Records from a dataset:
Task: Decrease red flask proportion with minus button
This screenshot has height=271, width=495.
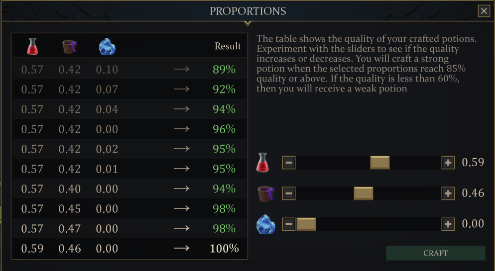Action: (x=289, y=163)
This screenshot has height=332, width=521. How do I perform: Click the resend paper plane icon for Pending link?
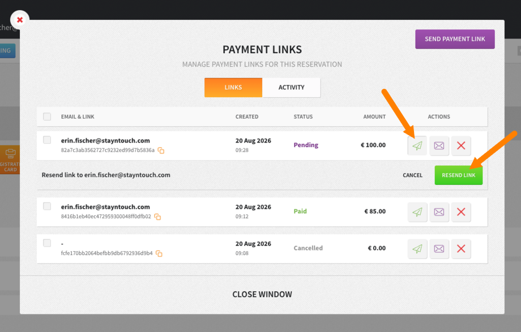click(417, 145)
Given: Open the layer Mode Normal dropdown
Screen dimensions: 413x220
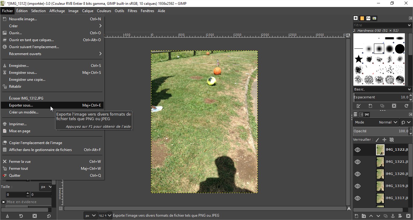Looking at the screenshot, I should pyautogui.click(x=388, y=122).
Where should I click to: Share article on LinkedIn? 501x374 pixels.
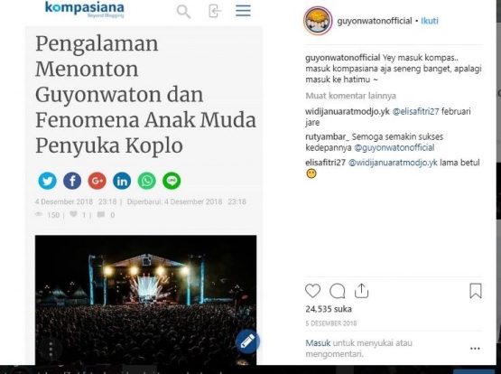[122, 181]
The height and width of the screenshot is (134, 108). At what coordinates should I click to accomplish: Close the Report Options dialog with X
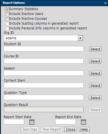(105, 3)
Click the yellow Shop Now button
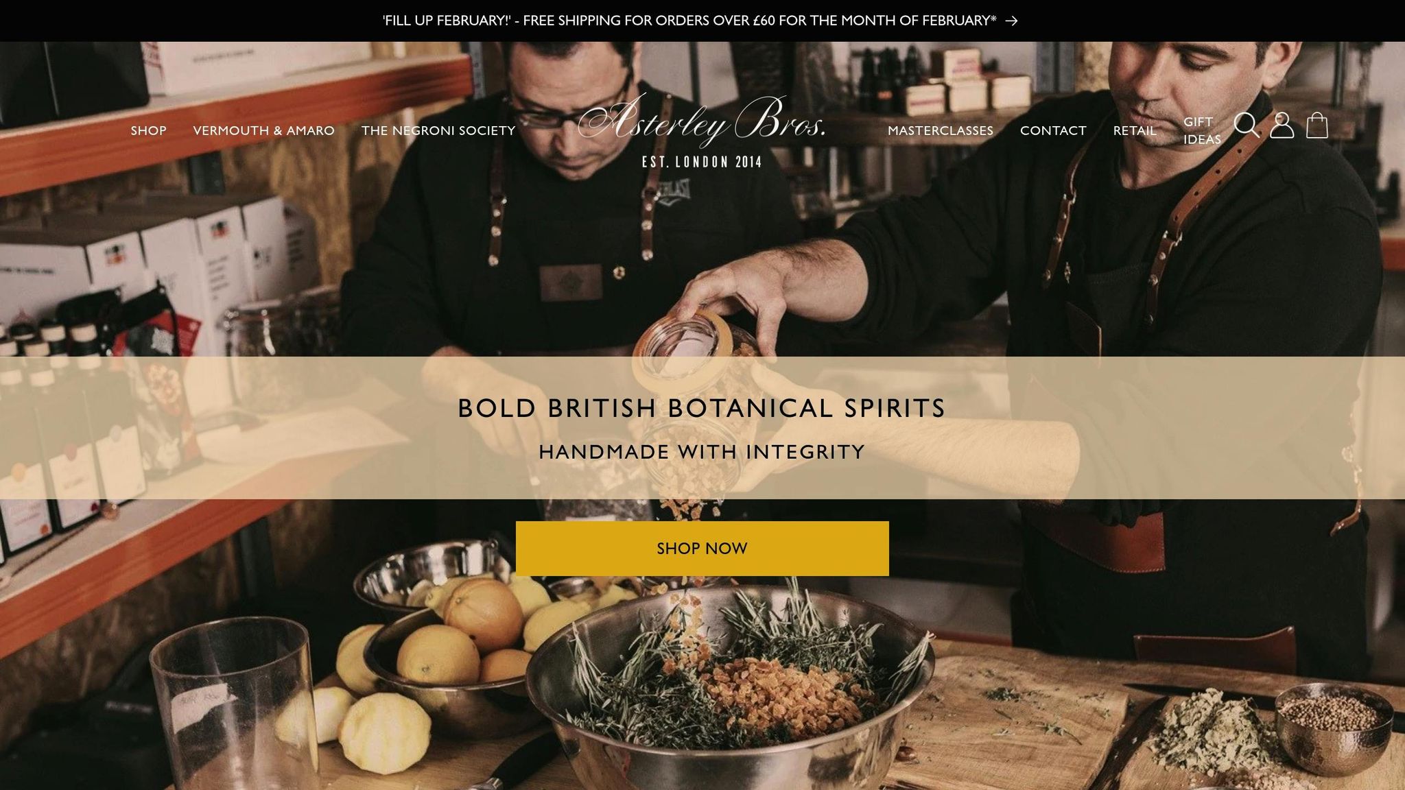Viewport: 1405px width, 790px height. [x=703, y=549]
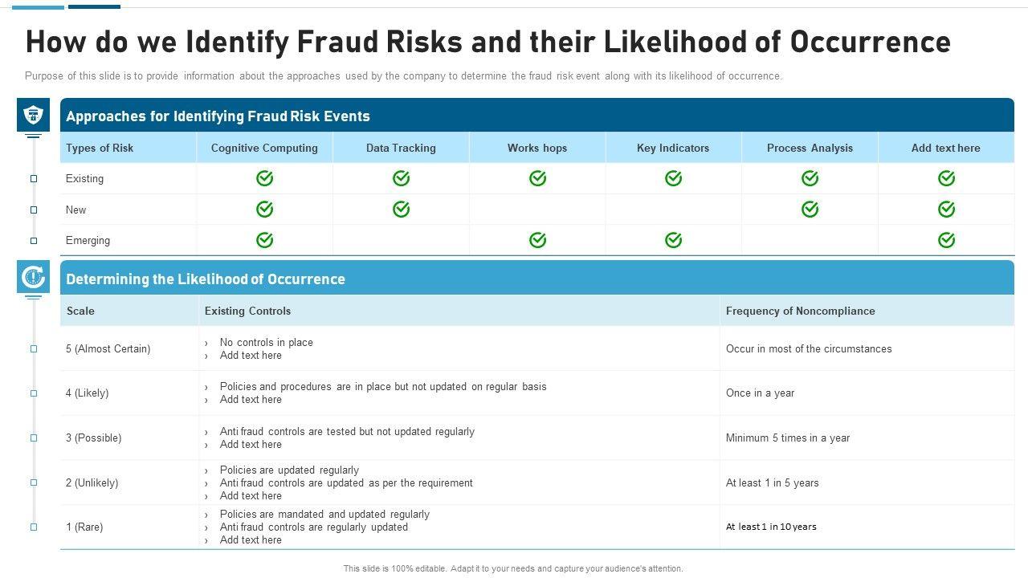Click the square marker beside 5 (Almost Certain)
The height and width of the screenshot is (578, 1028).
(x=34, y=349)
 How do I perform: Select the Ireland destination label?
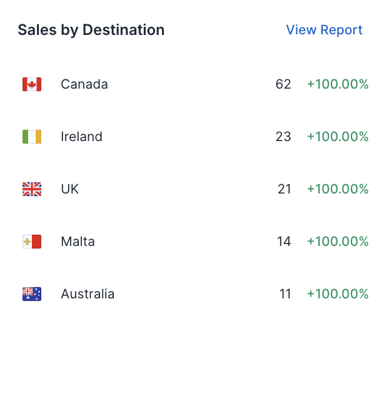[x=81, y=137]
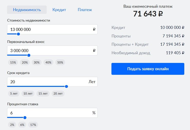Image resolution: width=190 pixels, height=130 pixels.
Task: Set down payment to 15%
Action: coord(13,62)
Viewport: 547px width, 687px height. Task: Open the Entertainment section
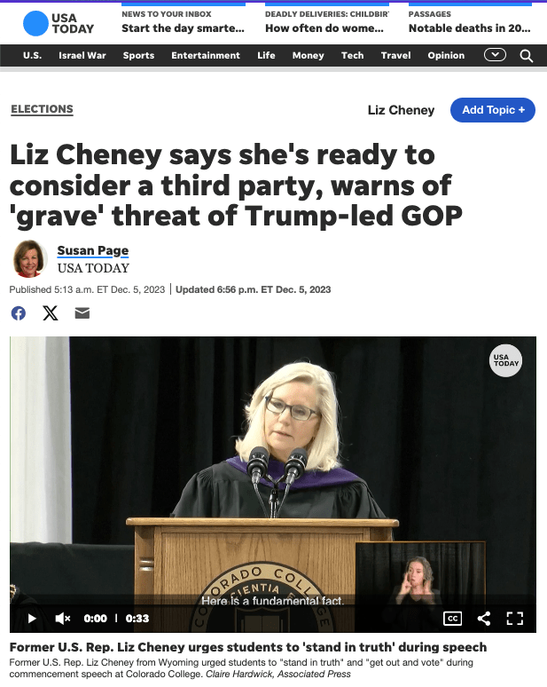206,56
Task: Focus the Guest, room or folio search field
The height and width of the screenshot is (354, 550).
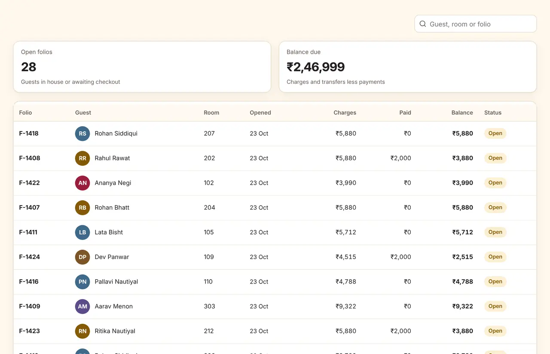Action: 475,24
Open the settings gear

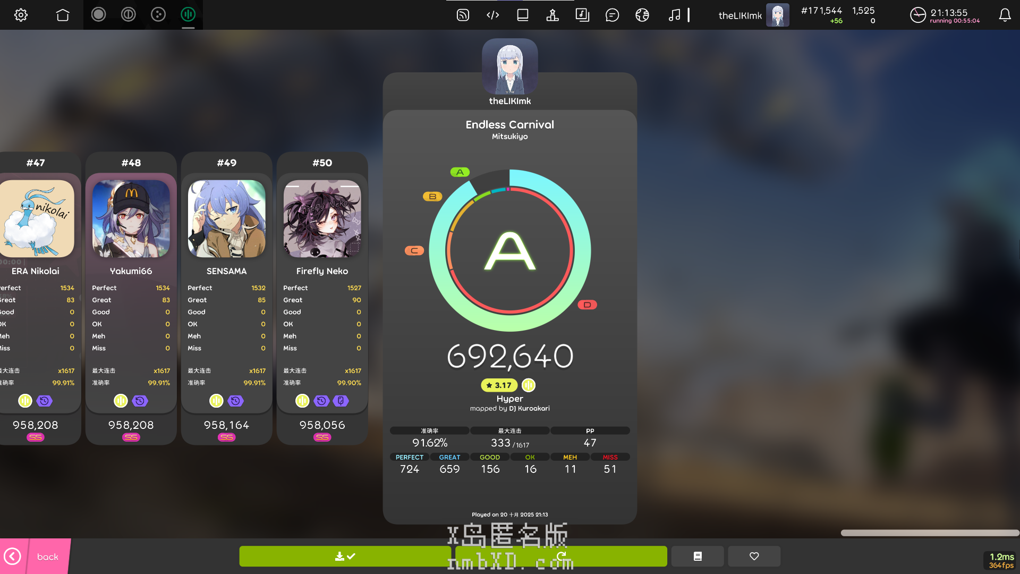point(21,15)
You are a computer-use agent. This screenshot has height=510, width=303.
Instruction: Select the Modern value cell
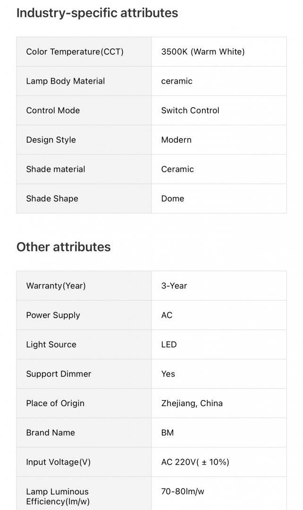[219, 140]
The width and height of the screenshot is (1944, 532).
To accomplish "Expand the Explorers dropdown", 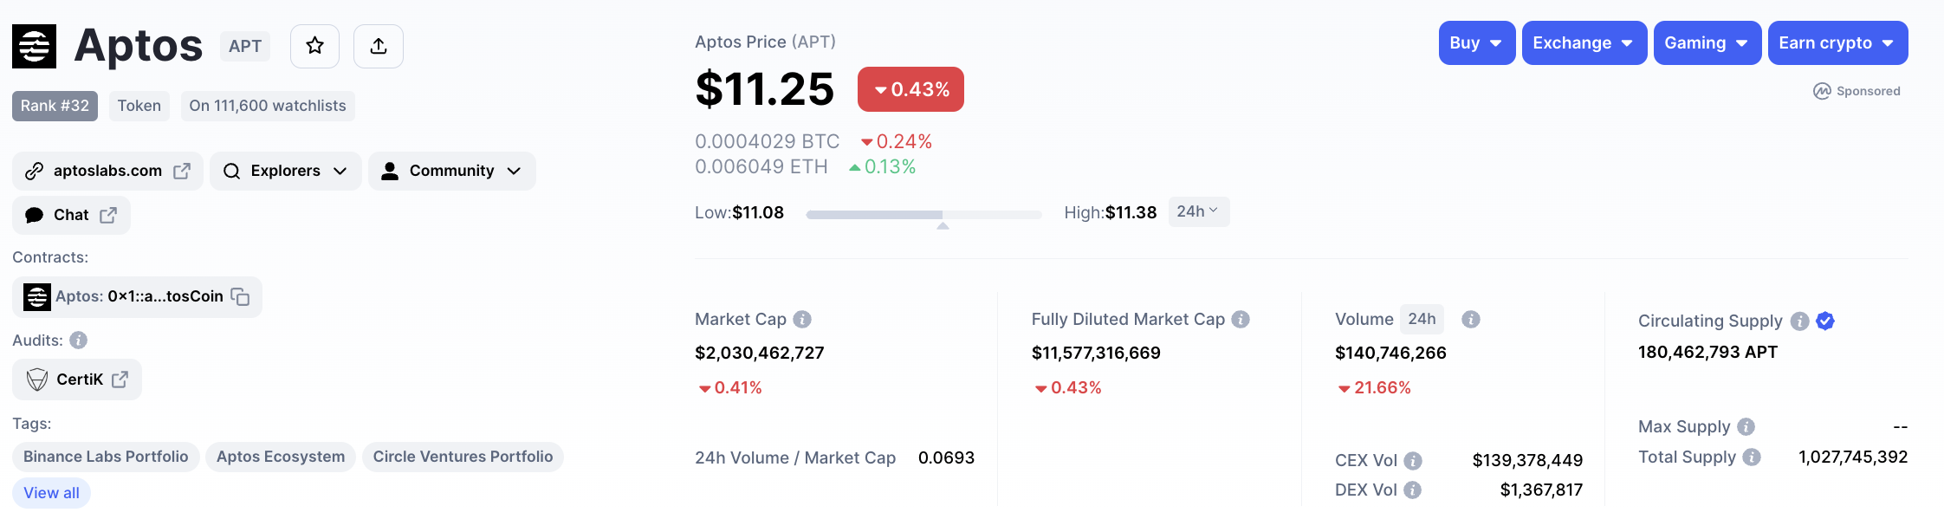I will (x=285, y=171).
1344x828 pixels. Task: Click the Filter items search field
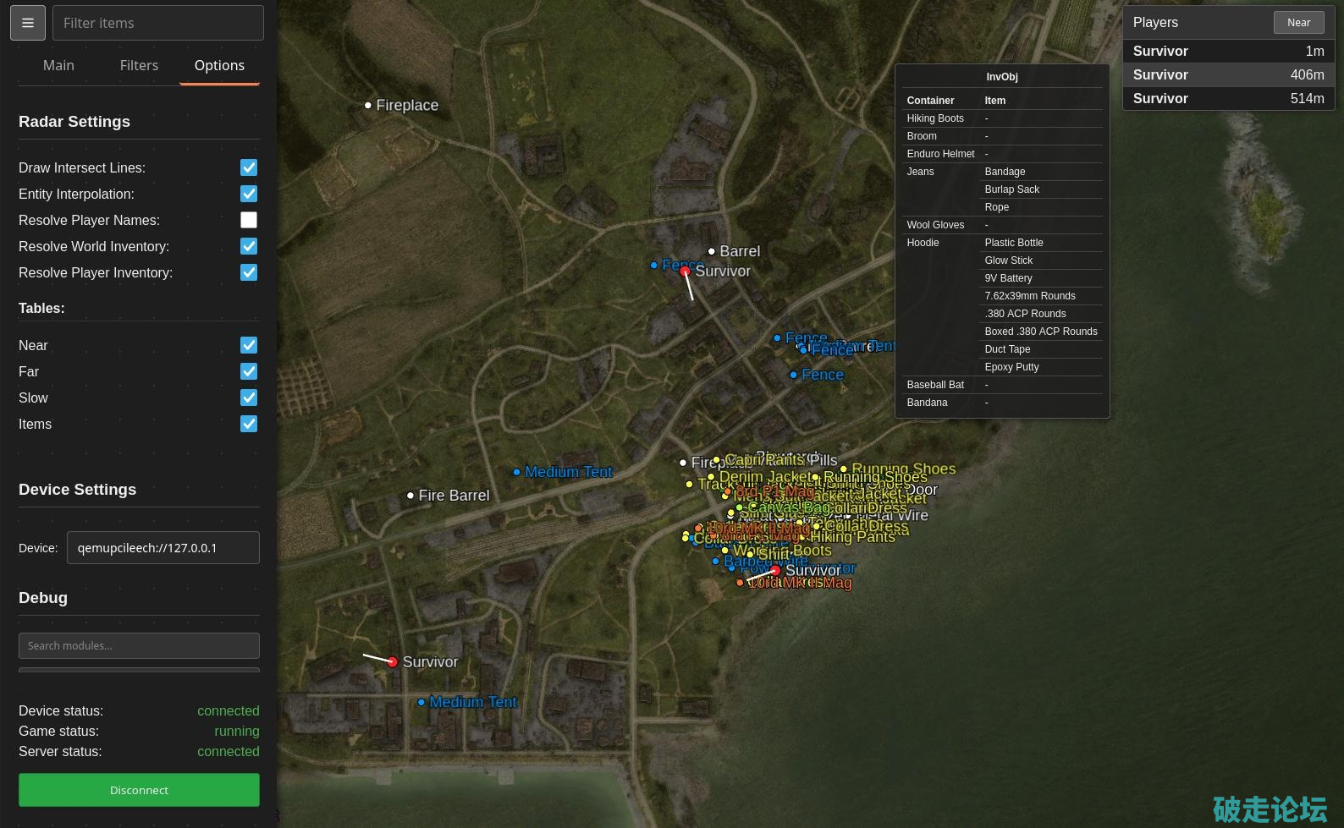(x=158, y=23)
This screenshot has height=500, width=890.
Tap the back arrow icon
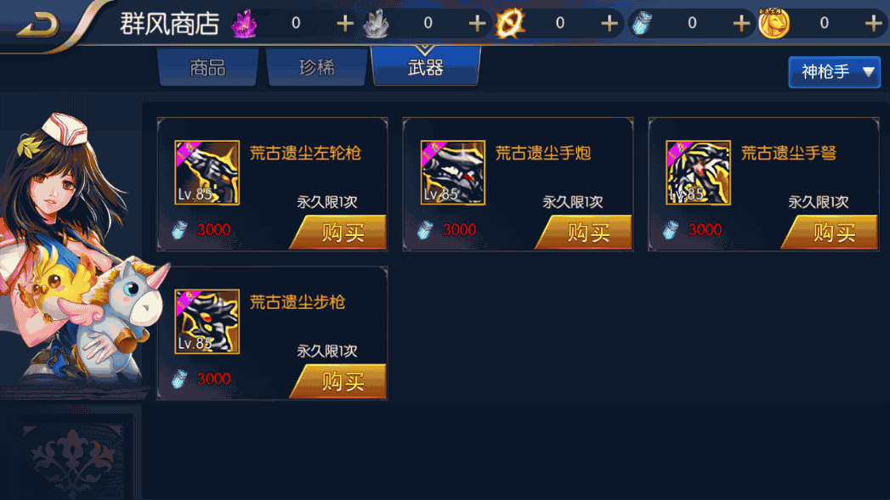pyautogui.click(x=38, y=25)
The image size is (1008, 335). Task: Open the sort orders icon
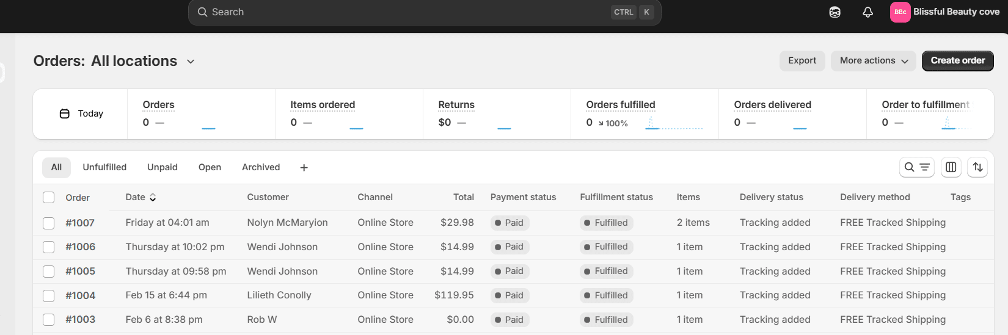click(977, 167)
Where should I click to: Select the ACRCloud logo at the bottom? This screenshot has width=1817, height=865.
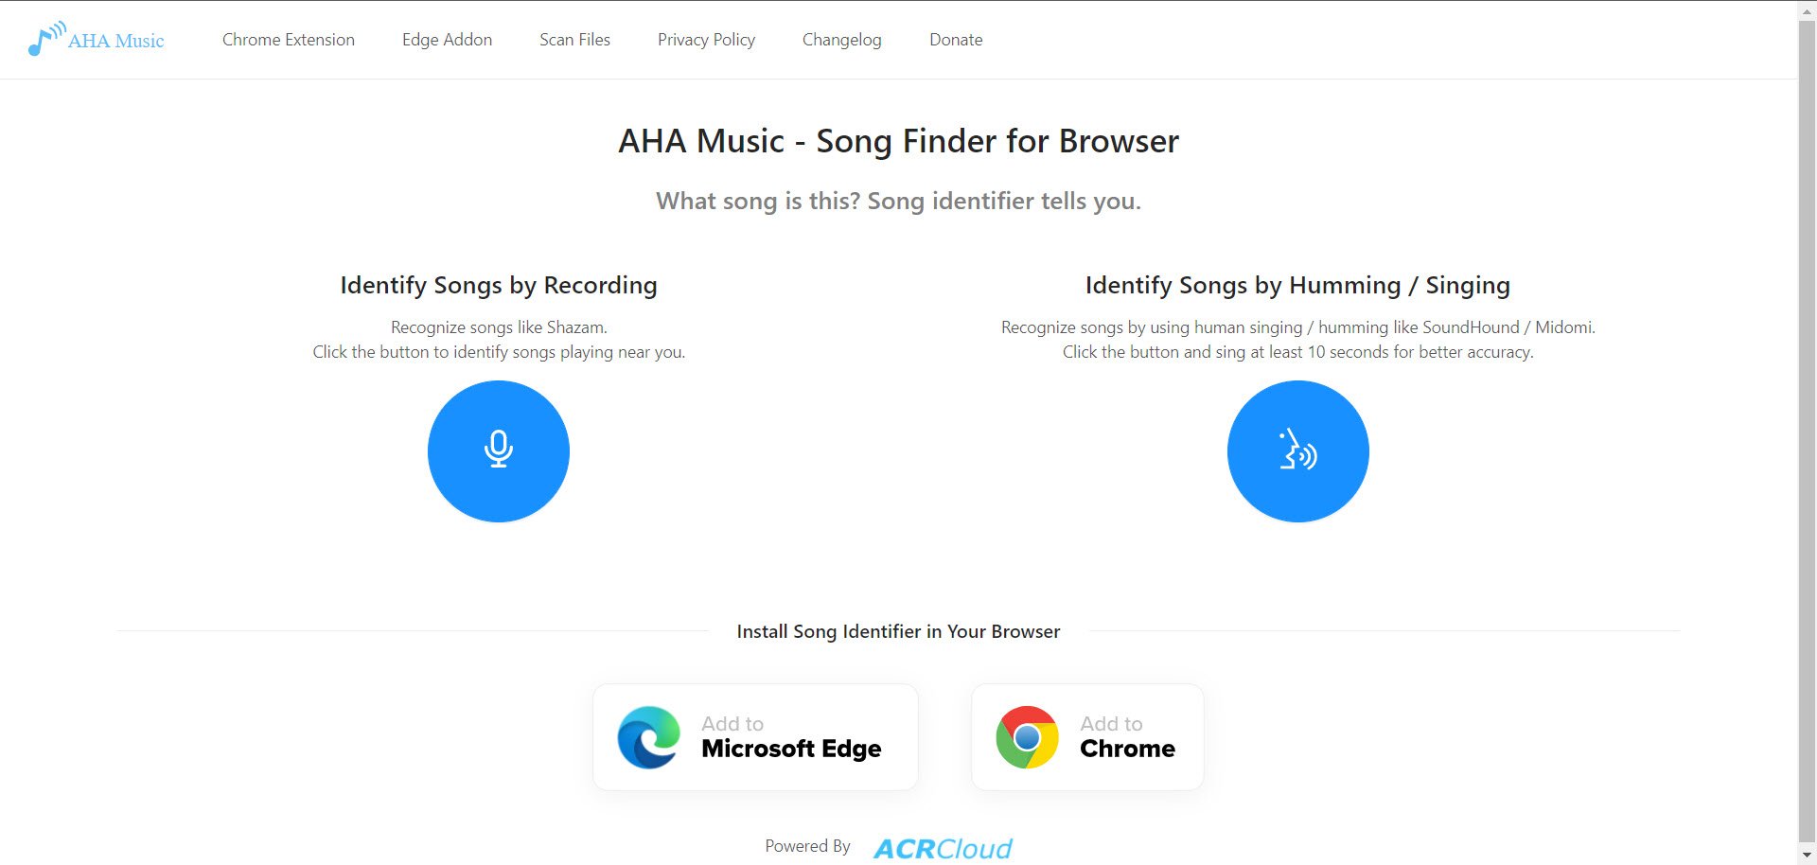[x=941, y=846]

Aim of the exercise: Quote the records above from the line with "This screenshot has height=332, width=521." up to and including the line with "click(417, 145)", leaving the pictures out of your answer.

Expected answer:
This screenshot has height=332, width=521. How do I perform: Click the resend paper plane icon for Pending link?
click(417, 145)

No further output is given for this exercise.